Introduction
Principal components analysis (PCA) is a useful tool that can help practitioners streamline data without losing information. In today’s blog, we’ll examine the use of principal components analysis in finance using an empirical example.
Specifically, we’ll look more closely at:
- What PCA is.
- How PCA works.
- How to use the GAUSS Machine Learning library to perform PCA.
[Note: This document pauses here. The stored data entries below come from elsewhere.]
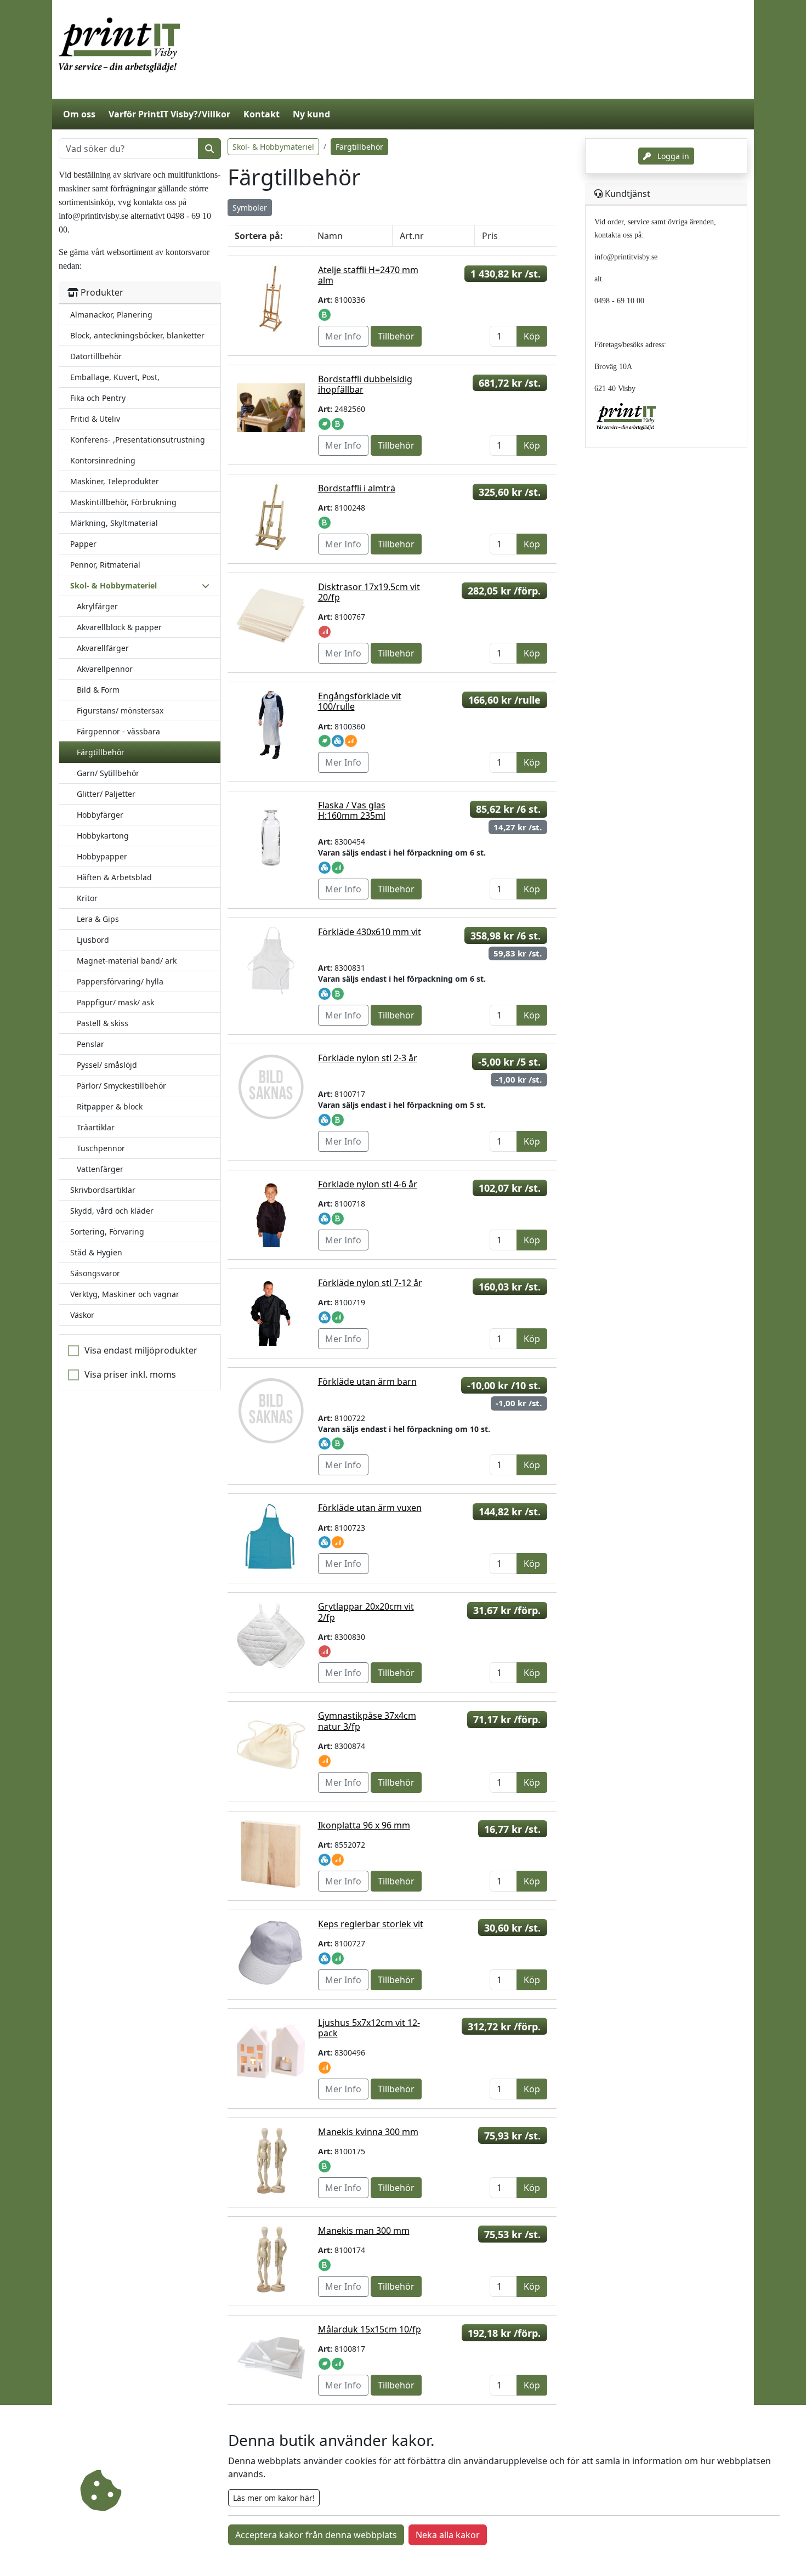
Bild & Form (98, 689)
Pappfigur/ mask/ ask (115, 1002)
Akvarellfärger (103, 648)
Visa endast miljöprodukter (140, 1350)
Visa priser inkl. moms (130, 1374)
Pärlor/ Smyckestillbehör (121, 1085)
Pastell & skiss (102, 1023)
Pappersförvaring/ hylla (120, 981)
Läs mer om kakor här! (274, 2498)
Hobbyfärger (100, 814)
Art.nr (412, 236)
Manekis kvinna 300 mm (368, 2132)
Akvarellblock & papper (119, 627)
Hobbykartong (103, 835)
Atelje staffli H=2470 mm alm (368, 275)
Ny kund (311, 114)
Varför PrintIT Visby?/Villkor (169, 114)
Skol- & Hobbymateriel (273, 146)
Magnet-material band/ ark (127, 960)
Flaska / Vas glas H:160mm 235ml (351, 810)
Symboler (249, 207)
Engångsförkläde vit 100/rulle (359, 701)
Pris (490, 236)
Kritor (87, 898)
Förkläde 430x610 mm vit (369, 932)
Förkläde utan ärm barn (367, 1381)
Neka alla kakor (448, 2535)
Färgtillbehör (100, 752)
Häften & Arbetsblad (114, 877)
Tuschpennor (101, 1148)
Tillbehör (396, 336)
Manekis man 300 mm (364, 2230)
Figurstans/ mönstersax (120, 710)
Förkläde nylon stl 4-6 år (367, 1184)
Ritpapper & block (110, 1106)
- How to interpret PCA results.
What is Principal Components Analysis?
Principal components analysis (PCA) is an unsupervised learning method that results in a low-dimensional representation of a dataset. The intuition behind PCA is that the most important information is drawn from the features by eliminating redundancy and noise. The resulting dataset captures the most interesting components of the data.
PCA Snapshot |
||
---|---|---|
Uses linear transformations to capture the most important characteristics of a set of features. | ||
Uses variance of the features to distinguish relevant features from pure noise. | ||
Identifies and removes redundancy in features. |
How Do We Find Principal Components?
Principal components are found by identifying the normalized, linear combination of features
$$Z_1 = \phi_{11}X_1 + \phi_{21}X_2 + \ldots + \phi_{p1}X_p$$
which has the largest variance.
The coefficients $\phi_{11}, \phi_{21}, \ldots, \phi_{p1}$ are referred to as the loadings and are restricted such that their sum of squares is equal to one.
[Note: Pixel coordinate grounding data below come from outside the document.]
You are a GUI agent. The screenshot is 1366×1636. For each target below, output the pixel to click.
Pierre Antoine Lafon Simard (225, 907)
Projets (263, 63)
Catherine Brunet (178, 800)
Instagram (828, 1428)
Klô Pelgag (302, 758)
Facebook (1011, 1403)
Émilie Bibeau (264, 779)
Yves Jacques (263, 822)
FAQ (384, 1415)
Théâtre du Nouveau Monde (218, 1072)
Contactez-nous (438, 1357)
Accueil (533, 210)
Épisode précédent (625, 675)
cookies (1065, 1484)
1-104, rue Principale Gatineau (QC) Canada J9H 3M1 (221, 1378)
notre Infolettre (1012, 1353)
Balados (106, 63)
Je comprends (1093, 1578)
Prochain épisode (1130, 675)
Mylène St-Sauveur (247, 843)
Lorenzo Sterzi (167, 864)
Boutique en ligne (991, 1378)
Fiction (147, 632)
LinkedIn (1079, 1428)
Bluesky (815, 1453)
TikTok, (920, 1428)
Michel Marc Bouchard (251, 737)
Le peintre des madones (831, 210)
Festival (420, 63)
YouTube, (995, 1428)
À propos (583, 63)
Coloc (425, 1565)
To compute the first principal component we:
- Center our feature data to have a mean of zero.
- Find loadings that result with the largest sample variance, subject to the constraint that $\sum_{j=1}^p \phi_{j,1}^2 = 1$.
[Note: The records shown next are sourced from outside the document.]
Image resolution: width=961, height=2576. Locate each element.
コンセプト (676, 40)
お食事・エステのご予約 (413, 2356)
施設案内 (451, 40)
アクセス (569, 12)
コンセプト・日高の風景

Once the first principal component is found, we can find a second principal component, $Z_2$, which is constrained to be uncorrelated with $Z_1$.
When Should You Use PCA?
The most common use of PCA is to reduce the size of a feature set without losing too much information. The feature set can then be used in second stages of modeling. However, this is not the only use of PCA, and there are a number of insightful ways PCA can be applied.
Real World Applications of PCA |
||
---|---|---|
Reducing the size of images. | PCA can be used to reduce the size of an image without significantly impacting the quality. Beyond just reducing the size, this is useful for image classification algorithms. | |
Visualizing multidimensional data. | PCA allows us to represent the information contained in multidimensional data in reduced dimensions which are more compatible with visualization. | |
Finding patterns in high-dimensional datasets. | Examining the relationships between principal components and original features can help uncover patterns in the data that are harder to identify in our full dataset. | |
Stock price prediction in finance. | Many models of stock price prediction rely on estimating covariance matrices. However, this can be difficult with high-dimensional data. PCA can be used for data reduction to help remedy this issue. | |
Dataset reduction in healthcare models. | Healthcare models use high-dimensional datasets because there are many factors that influence healthcare outcomes. PCA provides a method to reduce the dimensionality while still capturing the relevant variance. |
Empirical Example
Let's take a look at principal components analysis in action! We'll start by extending the PCA application to US Treasury bills and bonds from Introductory Econometrics For Finance by Chris Brooks.
In our example we will:
- Update the dataset to use current data.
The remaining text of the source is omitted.